Charge habits with batteries make a huge difference. If your use pattern is that once per day, you take the device from 100% to 10%, you put a lot more wear on the battery than if it kind of hovers in the 30%-80% range for example, or if it just hangs out nearish top-of-charge all day when you're at your desk.
Hot take: people should get used to, and expect to, replace device batteries 1 or 2 times during the device lifetime. They're the main limiting factor on portable device longevity, and engineers make all kinds of design tradeoffs just to make that 1 battery that the device ships with last long enough to not annoy users. If we could get people used to taking their device in for a battery once every couple of years, we could dramatically reduce device waste, and also unlock functionality that's hidden behind battery-preserving mechanisms.
BatFi is a macOS application which will prevent your battery from charging to over 80% by default. macOS does have a version of this built-in but it’s “intelligent charging” I don’t really trust, and I’d rather just have a hard 80% limit except when I override that.

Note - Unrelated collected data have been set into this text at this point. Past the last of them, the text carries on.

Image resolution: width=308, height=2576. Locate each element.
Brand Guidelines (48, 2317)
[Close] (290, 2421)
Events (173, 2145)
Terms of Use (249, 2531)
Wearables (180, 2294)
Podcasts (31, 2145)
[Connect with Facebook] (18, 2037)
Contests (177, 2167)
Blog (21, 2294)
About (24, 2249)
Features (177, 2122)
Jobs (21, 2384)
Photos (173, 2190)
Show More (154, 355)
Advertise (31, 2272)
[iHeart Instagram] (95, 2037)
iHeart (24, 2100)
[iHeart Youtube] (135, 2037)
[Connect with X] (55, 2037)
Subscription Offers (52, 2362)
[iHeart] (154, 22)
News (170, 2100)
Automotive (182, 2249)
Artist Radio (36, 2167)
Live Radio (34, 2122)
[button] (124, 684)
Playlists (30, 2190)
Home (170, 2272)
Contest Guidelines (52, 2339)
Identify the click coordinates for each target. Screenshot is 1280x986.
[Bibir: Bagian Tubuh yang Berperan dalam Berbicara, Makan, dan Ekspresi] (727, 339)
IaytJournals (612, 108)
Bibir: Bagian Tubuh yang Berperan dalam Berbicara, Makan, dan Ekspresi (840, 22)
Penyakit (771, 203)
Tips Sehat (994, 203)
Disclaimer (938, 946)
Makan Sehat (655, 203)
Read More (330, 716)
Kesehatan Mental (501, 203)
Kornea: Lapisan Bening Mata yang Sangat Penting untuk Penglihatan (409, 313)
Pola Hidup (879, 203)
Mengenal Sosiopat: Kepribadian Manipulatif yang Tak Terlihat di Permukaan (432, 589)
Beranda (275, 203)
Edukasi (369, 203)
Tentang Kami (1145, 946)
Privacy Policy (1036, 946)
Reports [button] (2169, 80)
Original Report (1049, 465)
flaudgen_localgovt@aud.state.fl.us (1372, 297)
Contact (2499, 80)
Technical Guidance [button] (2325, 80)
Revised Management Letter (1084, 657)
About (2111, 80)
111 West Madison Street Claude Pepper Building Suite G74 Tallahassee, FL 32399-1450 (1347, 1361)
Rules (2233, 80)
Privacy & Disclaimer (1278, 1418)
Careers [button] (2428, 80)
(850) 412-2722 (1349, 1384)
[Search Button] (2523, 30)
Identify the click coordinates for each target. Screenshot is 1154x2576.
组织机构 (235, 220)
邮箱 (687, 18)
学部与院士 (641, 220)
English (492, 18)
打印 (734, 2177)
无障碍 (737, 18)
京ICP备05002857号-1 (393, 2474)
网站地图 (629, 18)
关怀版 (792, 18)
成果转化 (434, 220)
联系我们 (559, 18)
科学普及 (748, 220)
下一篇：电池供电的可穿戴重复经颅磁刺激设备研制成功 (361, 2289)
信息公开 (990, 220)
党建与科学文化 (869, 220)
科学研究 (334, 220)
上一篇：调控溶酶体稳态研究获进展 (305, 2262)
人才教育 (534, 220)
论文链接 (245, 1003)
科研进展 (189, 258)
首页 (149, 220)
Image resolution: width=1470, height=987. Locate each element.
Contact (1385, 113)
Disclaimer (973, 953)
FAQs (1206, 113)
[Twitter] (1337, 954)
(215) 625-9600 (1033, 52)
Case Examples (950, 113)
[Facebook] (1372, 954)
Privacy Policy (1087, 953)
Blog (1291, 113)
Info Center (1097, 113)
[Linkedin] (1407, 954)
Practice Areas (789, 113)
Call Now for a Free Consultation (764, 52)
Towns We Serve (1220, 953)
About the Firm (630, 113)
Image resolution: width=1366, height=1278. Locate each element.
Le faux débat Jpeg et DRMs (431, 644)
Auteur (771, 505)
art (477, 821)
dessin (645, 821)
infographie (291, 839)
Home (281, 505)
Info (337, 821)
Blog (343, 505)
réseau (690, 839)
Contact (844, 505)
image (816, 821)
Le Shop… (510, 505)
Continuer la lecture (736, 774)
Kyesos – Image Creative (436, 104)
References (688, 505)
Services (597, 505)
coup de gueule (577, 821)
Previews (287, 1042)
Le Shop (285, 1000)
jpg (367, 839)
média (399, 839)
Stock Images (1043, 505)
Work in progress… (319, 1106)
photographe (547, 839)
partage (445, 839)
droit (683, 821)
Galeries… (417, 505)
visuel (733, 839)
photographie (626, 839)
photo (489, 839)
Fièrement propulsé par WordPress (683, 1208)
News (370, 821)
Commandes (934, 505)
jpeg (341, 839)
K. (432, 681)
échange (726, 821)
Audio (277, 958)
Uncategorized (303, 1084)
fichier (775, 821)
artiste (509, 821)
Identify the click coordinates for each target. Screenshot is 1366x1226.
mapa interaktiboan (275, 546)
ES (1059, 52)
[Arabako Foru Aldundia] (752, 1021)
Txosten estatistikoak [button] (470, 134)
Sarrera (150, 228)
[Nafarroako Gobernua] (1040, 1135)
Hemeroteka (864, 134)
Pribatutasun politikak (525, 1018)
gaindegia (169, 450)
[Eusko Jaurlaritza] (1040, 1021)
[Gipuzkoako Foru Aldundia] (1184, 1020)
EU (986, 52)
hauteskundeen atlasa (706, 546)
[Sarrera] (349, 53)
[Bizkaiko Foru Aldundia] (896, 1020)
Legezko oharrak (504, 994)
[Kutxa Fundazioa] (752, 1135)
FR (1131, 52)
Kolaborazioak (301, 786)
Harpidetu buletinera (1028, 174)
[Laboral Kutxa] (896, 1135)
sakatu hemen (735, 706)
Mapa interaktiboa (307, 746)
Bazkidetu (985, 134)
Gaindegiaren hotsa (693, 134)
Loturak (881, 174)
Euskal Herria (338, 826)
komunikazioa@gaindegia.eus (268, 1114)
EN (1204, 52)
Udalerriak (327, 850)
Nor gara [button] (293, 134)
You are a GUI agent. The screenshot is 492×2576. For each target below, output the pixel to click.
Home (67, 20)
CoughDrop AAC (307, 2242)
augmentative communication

> Charge habits with batteries make a huge difference.
> Hot take: people should get used to, and expect to, replace device batteries 1 or 2 times during the device lifetime.
I agree that people should get used to replacing device batteries, but if you accept that then you should just stop worrying about charge habits. An MBP that doesn't have a defective or extreme-heat-damaged battery should stay above 80% battery capacity for at least 600 charge cycles without any special care at all. That's many years of regular charging, and 80% capacity is still good for all day usage.
Agree, and this is in fact how I treat my devices. I can easily do my own battery replacements on laptops, although I still approach phones with suspicion due to the water ingress problem.
Hot take: people should get used to, and expect to, replace device batteries 1 or 2 times during the device lifetime. They're the main limiting factor on portable device longevity, and engineers make all kinds of design tradeoffs just to make that 1 battery that the device ships with last long enough to not annoy users. If we could get people used to taking their device in for a battery once every couple of years, we could dramatically reduce device waste, and also unlock functionality that's hidden behind battery-preserving mechanisms.